If the anti-realist rejects factivity in favour of the weaker principle Duncan and I have suggested, he will not only have reason to revise conjunction distribution but also closure. It is pretty plausible that factivity underlies closure since there is good reason to believe that epistemic notions that are not factive, such as warrant, justification etc., are not closed under known logical entailment. If factivity underlies closure and the anti-realist has reason to revise closure, then, provided that (CON) is indeed a theorem of closure, there is reason for the anti-realist to revise (CON) as well. (I have convinced myself that the best way to go about this is slightly different than the way Duncan and I did in the paper. However, it seems to me that the general strategy still works.)

Sorry that the response is so sketchy. Although I have stuff written on this more global issue, it is not yet in presentable form. I am happy to provide material as soon as I have polished things up...

Thanks for taking the time to respond, Chris. (And let me note that I posted this before the email swapping started - if I'd known I get a chance to ask you about this stuff more directly, I wouldn't have posted this question up here).

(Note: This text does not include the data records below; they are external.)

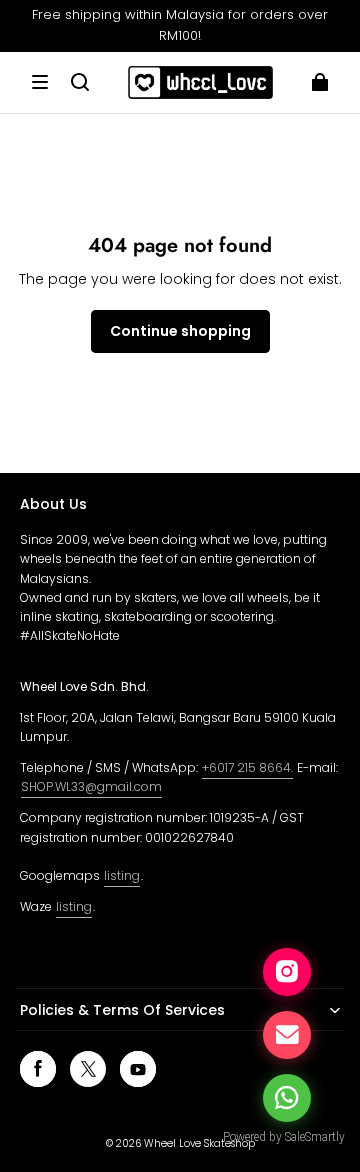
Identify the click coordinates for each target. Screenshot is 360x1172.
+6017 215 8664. (247, 767)
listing (122, 875)
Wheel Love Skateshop (199, 1143)
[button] (40, 82)
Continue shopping (180, 331)
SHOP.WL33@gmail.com (91, 786)
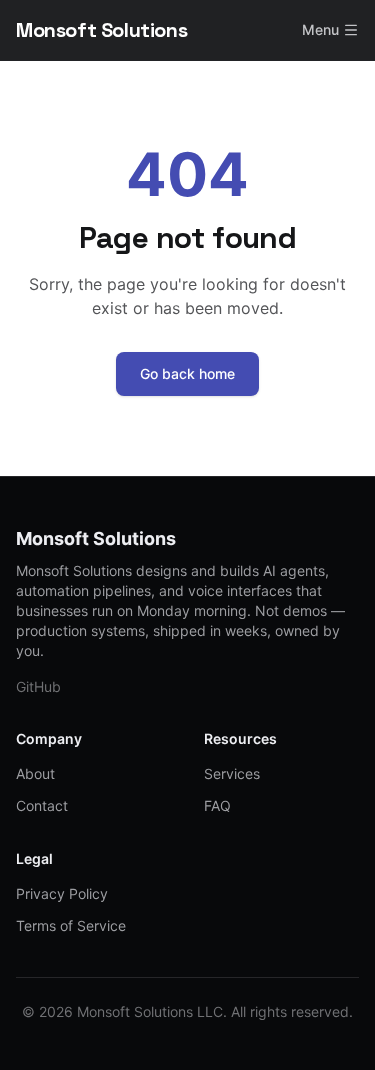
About (35, 773)
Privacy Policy (62, 893)
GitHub (38, 686)
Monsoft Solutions (101, 30)
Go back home (187, 373)
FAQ (217, 805)
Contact (42, 805)
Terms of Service (71, 925)
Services (232, 773)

On the points you raise here, a couple of quick responses. Firstly, it's hard to see from what you've said why factivity underlies closure (and I presume that initially you mean epistemic closure), since you've just outright asserted that closure is implausible for non-factive operators. What would be nice would be to find out quite generally what needs to happen model-theoretically to validate closure for a modal operator, and whether it requires the accessibility relation to be reflexive. I'm not claiming that would settle the matter, but I would like to be sensitive to these sorts of technical issues. Otherwise it feels like we've regressed to a pre-Kripke method of establishing which inferences in modal logic are plausible, and I don't see we'll make progress like that.

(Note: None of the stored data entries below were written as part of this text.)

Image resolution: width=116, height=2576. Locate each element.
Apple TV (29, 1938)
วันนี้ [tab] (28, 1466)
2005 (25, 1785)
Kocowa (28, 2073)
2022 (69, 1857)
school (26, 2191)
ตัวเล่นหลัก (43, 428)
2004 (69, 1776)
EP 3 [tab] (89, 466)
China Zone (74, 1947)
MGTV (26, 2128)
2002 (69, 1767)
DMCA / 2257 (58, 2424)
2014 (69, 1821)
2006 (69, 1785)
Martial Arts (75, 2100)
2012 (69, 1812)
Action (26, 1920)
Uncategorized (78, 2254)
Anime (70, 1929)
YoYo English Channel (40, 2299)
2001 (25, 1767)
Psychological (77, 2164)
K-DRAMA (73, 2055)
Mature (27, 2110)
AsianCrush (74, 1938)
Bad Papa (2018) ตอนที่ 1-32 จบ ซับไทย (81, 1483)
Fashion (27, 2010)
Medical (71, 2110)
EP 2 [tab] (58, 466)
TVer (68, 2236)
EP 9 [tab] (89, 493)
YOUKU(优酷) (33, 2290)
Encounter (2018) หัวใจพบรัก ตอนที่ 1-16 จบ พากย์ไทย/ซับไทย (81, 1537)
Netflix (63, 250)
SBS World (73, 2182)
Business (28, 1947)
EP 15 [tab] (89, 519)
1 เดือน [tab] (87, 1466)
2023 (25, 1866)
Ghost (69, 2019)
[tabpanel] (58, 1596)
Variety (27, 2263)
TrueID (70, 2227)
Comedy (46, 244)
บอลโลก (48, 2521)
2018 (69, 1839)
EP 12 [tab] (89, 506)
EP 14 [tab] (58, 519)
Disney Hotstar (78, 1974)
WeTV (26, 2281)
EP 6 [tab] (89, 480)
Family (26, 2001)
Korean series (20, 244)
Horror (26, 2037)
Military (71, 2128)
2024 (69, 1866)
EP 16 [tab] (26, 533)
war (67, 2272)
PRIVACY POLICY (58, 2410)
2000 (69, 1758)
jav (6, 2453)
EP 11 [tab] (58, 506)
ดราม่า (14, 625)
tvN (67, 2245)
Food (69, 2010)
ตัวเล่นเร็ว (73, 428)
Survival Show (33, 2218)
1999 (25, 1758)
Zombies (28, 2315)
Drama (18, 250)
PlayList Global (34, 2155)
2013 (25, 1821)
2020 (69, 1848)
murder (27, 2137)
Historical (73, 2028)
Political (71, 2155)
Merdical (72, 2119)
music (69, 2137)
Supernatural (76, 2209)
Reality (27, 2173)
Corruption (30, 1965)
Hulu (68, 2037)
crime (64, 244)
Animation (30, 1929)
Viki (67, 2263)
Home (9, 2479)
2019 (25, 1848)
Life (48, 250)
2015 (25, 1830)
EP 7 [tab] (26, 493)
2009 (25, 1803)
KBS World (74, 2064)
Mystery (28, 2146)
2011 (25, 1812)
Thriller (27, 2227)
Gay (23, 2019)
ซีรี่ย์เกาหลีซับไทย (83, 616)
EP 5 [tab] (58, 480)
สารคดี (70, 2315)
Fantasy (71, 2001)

I also can't see why the general shape of the argument you give for the anti-realist to revise (CON) isn't entirely suspect. Let me grant temporarily that factivity underlies closure and that the anti-realist has reason to revise closure. not-not-(P v not-P) is a theorem of closure, so there is reason for the anti-realist to revise not-not-(P v not-P). There's glory for you!

On the points you raise here, a couple of quick responses. Firstly, it's hard to see from what you've said why factivity underlies closure (and I presume that initially you mean epistemic closure), since you've just outright asserted that closure is implausible for non-factive operators. What would be nice would be to find out quite generally what needs to happen model-theoretically to validate closure for a modal operator, and whether it requires the accessibility relation to be reflexive. I'm not claiming that would settle the matter, but I would like to be sensitive to these sorts of technical issues. Otherwise it feels like we've regressed to a pre-Kripke method of establishing which inferences in modal logic are plausible, and I don't see we'll make progress like that.

I also can't see why the general shape of the argument you give for the anti-realist to revise (CON) isn't entirely suspect. Let me grant temporarily that factivity underlies closure and that the anti-realist has reason to revise closure. not-not-(P v not-P) is a theorem of closure, so there is reason for the anti-realist to revise not-not-(P v not-P). There's glory for you!

Actually, I plead jetlag. K models will validate closure won't they? So I'm not clear on what it means to claim that factivity 'underlies' closure.